╭──

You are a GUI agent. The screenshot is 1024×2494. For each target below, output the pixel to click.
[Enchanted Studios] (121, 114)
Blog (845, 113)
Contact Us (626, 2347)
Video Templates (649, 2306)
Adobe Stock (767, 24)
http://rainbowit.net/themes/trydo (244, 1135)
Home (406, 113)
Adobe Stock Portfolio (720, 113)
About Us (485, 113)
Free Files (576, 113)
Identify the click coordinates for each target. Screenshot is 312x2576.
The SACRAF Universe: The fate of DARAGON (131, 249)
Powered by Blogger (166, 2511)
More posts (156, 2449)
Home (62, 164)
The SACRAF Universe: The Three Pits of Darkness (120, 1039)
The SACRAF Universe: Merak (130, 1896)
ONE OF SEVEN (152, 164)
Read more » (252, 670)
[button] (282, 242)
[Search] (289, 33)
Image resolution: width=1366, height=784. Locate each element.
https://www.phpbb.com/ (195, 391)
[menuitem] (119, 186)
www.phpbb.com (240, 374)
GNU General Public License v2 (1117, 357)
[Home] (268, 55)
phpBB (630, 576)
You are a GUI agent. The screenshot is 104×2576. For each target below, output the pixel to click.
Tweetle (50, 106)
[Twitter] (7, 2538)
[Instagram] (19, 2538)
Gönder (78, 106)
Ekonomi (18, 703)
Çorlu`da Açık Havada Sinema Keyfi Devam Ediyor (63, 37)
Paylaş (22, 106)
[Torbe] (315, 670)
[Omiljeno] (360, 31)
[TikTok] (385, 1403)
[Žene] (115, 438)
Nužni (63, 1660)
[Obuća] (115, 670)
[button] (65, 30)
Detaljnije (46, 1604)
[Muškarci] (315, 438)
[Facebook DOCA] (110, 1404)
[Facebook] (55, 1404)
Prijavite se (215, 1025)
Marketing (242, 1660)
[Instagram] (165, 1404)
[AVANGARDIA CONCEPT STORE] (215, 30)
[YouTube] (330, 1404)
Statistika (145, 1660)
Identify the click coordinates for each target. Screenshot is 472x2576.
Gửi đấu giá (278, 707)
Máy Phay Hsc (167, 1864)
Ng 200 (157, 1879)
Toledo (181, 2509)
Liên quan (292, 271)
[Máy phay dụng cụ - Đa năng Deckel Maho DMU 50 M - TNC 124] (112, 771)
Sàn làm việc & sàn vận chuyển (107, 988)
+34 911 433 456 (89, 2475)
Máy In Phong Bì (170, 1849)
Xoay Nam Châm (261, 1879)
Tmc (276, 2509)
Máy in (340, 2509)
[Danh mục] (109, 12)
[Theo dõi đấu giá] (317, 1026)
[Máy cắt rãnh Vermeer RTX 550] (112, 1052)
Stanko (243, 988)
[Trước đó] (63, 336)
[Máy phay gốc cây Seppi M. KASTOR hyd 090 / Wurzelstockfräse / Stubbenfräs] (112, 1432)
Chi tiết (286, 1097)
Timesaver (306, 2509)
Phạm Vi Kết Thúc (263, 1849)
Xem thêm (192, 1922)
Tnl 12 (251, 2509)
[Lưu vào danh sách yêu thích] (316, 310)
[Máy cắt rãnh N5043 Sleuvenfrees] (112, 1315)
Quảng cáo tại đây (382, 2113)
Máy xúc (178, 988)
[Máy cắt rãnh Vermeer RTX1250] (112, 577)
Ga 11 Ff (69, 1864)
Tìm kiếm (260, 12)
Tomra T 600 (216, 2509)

╰──

▸ TASK REQUIREMENTS
Find the string "Universe" in the listing and return every line that holds it.

▸ OUTPUT FOR THIS TASK
The SACRAF Universe: The fate of DARAGON (131, 249)
The SACRAF Universe: The Three Pits of Darkness (120, 1039)
The SACRAF Universe: Merak (130, 1896)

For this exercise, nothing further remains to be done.